Legal systems around the world have been struggling to address the challenges presented by rapid technological change and the disruption caused by COVID-19. In England, however, the flexibility of the common law and the courts’ proactive approach to dealing with new and disruptive technologies has helped meet these challenges and demonstrates why English law and the English courts will continue to be a key legal system and jurisdiction for technology development and dispute resolution, even after the UK’s transition from the EU ends.
The advantage of the English common law is that, rather than depending on an inflexible process of legislative intervention, judges apply and adapt by analogy existing principles to address new challenges as they arise. It can therefore provide the certainty and predictability that global business demands and is well able to adapt and deal with fast changing technologies.

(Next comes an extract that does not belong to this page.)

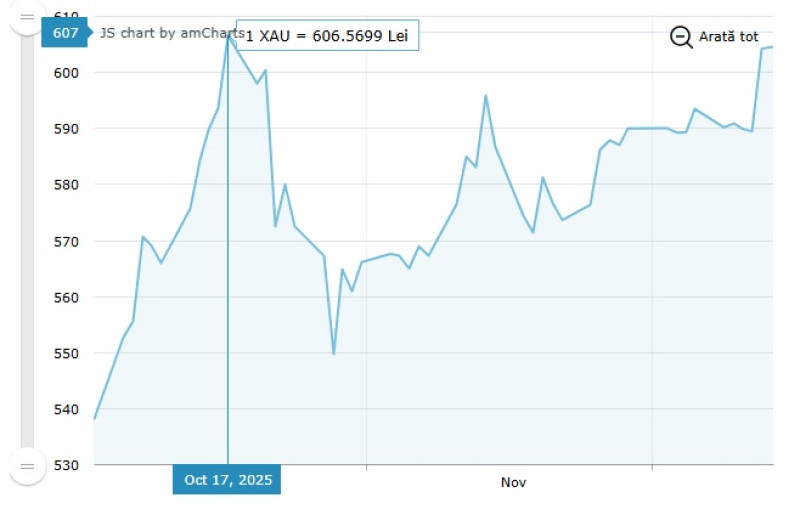Screen dimensions: 800x509
Task: Click the chart line's starting point near 538
Action: (x=95, y=418)
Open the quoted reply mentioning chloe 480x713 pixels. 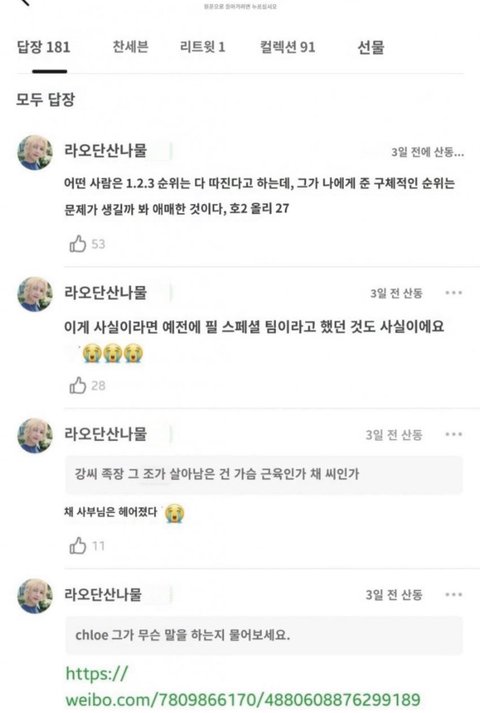(x=264, y=635)
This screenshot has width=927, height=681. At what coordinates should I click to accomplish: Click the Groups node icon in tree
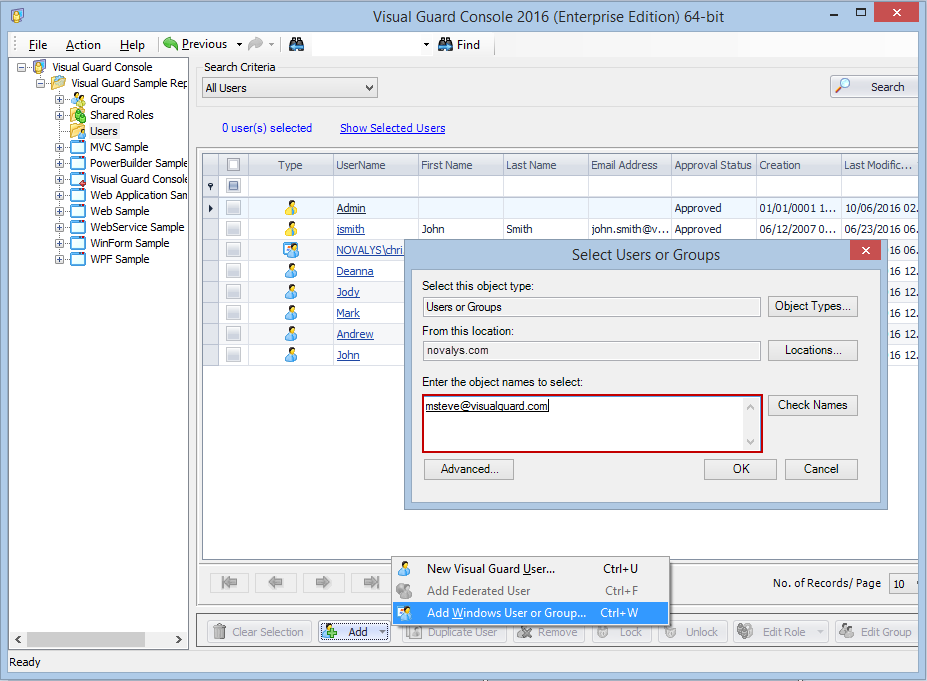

A practical example is the development of smart contracts, cryptoassets and distributed ledger technologies (DLT) which have far-reaching implications for the financial markets and many other industries. The lack of certainty regarding their legal status, and the impact that could have on their development, led a judge-led taskforce to issue a statement on their legal status. This pre-emptive approach is something which no other jurisdiction has attempted. The conclusions reached included that the novel features of cryptoassets – intangibility, cryptographic authentication, use of DLT, rule by consensus – did not disqualify them from being property and being protected as such under English law.
In addition to the willingness of English courts to grapple with questions raised by new commercial mechanisms, they are increasingly using technology to improve their operations and processes. The Commercial Court (the principal court that deals with business disputes) has led from the front. It was one of the first courts globally to adopt video-link evidence; to conduct trials using electronic documents; and to implement fully electronic filing. The technological adaptability of the Court has been vividly illustrated recently by its successful response to the pandemic. On 18 March 2020, all hearings in the Court were in a physical courtroom. On 20 March 2020 the Court heard its full list entirely remotely. Since then, nearly 100% of listed cases have been heard as planned.
As technology continues to drive change, the advantages of the common law and the English courts’ embrace of technology mean that England will continue to be a leading jurisdiction for resolving business disputes.